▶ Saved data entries

Content starts

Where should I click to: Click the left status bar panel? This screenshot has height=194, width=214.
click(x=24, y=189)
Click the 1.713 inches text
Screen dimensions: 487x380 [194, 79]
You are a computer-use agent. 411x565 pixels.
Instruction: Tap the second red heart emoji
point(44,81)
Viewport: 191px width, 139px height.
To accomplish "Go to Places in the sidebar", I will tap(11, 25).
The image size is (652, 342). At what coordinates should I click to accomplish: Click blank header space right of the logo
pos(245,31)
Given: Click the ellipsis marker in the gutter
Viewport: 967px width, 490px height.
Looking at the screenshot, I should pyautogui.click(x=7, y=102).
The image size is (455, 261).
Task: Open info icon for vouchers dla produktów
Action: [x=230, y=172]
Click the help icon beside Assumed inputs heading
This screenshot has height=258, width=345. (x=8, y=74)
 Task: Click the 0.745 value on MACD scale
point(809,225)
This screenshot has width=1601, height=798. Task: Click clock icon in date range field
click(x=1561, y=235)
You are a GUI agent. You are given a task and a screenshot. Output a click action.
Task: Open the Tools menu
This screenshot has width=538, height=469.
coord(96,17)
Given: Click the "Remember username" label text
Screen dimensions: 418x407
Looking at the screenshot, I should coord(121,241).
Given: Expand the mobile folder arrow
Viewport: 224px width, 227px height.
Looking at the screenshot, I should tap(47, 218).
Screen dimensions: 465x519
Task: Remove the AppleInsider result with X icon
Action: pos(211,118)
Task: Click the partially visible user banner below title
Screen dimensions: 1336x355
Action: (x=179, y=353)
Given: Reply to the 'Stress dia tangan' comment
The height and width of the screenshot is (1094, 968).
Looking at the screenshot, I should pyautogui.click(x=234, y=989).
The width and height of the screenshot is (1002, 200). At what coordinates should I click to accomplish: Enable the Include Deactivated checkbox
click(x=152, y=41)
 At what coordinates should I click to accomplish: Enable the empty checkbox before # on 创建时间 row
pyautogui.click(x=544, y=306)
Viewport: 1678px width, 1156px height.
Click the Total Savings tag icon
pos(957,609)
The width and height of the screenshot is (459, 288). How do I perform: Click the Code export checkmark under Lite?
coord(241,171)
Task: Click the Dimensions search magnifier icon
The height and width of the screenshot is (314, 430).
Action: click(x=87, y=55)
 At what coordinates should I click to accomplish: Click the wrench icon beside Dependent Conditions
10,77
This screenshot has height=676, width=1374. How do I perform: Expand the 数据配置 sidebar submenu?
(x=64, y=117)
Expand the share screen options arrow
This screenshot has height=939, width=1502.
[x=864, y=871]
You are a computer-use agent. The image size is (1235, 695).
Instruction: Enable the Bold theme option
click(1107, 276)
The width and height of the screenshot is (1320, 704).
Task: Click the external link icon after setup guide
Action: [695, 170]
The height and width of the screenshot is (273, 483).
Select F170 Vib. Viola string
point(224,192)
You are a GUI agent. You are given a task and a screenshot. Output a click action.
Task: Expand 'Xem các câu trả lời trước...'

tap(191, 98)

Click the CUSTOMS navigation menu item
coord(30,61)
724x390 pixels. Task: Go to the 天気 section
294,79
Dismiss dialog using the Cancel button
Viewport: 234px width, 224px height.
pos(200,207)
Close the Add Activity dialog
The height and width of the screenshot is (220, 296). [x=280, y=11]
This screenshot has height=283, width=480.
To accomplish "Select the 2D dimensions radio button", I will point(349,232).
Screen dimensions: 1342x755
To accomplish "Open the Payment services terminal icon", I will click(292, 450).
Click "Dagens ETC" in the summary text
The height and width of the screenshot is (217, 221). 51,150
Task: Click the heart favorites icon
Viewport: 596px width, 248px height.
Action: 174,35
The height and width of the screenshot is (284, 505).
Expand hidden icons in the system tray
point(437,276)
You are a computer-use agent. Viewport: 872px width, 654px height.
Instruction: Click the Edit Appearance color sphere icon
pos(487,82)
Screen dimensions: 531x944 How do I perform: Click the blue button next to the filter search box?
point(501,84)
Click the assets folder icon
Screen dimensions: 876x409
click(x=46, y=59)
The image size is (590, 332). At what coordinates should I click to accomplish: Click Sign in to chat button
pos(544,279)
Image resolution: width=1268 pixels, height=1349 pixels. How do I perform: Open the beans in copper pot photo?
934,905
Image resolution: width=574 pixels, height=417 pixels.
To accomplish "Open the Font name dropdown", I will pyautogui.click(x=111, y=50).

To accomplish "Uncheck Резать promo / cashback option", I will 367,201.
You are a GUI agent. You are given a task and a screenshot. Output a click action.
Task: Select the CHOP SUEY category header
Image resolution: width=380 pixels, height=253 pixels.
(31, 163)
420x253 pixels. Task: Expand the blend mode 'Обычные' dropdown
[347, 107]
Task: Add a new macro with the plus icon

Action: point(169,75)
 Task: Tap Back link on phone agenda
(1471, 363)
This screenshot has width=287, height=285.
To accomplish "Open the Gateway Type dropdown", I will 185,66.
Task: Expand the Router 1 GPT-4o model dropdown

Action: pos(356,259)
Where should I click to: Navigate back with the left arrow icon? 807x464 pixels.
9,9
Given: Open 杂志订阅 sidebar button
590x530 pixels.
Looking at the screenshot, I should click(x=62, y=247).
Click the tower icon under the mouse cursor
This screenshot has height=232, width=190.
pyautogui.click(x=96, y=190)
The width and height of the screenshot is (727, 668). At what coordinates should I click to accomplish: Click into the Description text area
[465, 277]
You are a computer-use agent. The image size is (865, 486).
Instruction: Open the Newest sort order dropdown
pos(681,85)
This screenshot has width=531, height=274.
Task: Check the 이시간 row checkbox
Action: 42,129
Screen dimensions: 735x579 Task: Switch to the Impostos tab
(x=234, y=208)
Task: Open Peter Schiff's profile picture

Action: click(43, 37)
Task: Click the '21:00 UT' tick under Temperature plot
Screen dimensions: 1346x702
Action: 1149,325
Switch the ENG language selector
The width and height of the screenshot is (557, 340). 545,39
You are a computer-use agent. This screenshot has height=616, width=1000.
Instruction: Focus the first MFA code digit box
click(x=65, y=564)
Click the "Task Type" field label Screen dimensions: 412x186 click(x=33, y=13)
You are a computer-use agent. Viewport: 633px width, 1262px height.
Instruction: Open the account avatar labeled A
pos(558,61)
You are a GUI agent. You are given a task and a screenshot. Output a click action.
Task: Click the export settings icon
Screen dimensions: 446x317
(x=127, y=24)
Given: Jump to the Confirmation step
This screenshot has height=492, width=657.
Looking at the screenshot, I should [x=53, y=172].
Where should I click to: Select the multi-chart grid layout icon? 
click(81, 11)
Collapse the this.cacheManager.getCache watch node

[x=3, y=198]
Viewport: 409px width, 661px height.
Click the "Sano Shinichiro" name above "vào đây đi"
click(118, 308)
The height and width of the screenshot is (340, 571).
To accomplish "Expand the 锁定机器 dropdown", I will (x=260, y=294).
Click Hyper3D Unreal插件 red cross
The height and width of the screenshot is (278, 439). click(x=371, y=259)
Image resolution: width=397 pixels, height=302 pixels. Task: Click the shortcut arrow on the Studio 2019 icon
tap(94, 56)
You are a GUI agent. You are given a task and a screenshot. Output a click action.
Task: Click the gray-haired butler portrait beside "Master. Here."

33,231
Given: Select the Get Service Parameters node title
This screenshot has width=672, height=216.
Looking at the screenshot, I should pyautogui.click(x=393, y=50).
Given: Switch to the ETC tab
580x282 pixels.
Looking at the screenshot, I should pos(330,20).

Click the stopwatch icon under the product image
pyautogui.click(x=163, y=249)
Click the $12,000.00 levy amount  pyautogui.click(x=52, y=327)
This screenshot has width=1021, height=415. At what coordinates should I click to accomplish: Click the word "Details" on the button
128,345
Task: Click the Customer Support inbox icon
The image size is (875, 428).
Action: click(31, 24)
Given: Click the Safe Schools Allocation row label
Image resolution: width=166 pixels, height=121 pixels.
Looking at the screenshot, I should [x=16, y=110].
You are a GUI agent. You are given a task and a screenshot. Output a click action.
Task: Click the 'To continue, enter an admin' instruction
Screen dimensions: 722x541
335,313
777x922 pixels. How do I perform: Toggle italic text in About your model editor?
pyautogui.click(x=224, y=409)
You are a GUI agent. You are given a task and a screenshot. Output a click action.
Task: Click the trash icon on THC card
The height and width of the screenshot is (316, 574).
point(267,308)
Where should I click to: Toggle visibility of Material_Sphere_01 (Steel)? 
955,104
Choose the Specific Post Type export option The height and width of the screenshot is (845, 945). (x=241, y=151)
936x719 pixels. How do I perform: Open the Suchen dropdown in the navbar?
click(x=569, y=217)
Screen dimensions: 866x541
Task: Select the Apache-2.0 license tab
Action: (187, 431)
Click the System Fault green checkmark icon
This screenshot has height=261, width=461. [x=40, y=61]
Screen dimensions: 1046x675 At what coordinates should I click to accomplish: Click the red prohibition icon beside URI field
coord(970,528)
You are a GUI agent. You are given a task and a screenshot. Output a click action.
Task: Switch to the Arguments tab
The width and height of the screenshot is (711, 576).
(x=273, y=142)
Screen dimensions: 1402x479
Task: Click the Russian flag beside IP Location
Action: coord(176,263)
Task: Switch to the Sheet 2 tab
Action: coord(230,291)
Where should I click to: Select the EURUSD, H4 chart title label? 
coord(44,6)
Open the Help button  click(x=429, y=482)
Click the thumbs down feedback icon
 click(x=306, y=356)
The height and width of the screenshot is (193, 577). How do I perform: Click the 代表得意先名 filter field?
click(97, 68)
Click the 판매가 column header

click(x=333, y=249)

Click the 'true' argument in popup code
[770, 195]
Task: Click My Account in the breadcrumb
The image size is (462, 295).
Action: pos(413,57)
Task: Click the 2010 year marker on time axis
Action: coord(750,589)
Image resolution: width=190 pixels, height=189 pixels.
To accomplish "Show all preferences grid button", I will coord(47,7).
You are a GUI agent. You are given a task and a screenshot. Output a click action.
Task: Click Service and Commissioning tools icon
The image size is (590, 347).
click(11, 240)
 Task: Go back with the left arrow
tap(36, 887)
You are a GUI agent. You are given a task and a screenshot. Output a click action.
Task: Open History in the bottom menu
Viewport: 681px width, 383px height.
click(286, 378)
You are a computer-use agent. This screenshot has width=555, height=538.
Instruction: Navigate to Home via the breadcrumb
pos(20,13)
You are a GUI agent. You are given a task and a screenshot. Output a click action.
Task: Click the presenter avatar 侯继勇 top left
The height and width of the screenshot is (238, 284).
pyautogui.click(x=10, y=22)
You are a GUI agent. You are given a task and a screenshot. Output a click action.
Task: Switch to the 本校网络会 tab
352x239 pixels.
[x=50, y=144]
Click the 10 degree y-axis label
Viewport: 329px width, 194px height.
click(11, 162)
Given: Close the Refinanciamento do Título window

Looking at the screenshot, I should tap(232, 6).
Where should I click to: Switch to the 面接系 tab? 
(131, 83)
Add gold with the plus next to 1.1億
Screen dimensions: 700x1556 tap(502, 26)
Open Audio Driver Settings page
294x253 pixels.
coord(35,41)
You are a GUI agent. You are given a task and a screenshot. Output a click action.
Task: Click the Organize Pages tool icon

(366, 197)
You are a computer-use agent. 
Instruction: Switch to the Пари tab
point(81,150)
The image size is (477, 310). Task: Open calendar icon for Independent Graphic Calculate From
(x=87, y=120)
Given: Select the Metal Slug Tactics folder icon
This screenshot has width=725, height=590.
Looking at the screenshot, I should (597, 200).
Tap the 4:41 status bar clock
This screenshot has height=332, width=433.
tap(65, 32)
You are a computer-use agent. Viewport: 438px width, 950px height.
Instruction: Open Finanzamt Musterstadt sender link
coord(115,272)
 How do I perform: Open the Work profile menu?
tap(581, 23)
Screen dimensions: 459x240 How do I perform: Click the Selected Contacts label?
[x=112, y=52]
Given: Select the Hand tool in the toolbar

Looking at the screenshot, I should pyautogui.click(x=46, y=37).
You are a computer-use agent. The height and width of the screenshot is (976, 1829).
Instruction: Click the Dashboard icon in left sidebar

Content ends

▶ Task statement
Beginning with the first line of the entries, repeat each line exactly until you have reproduced the one containing "Given: Click the ellipsis", and add nothing further.

▶ Reply
Where should I click to: Click the left status bar panel? This screenshot has height=194, width=214.
click(x=24, y=189)
Click the 1.713 inches text
Screen dimensions: 487x380 [194, 79]
You are a computer-use agent. 411x565 pixels.
Instruction: Tap the second red heart emoji
point(44,81)
Viewport: 191px width, 139px height.
To accomplish "Go to Places in the sidebar", I will tap(11, 25).
The image size is (652, 342). At what coordinates should I click to accomplish: Click blank header space right of the logo
pos(245,31)
Given: Click the ellipsis marker in the gutter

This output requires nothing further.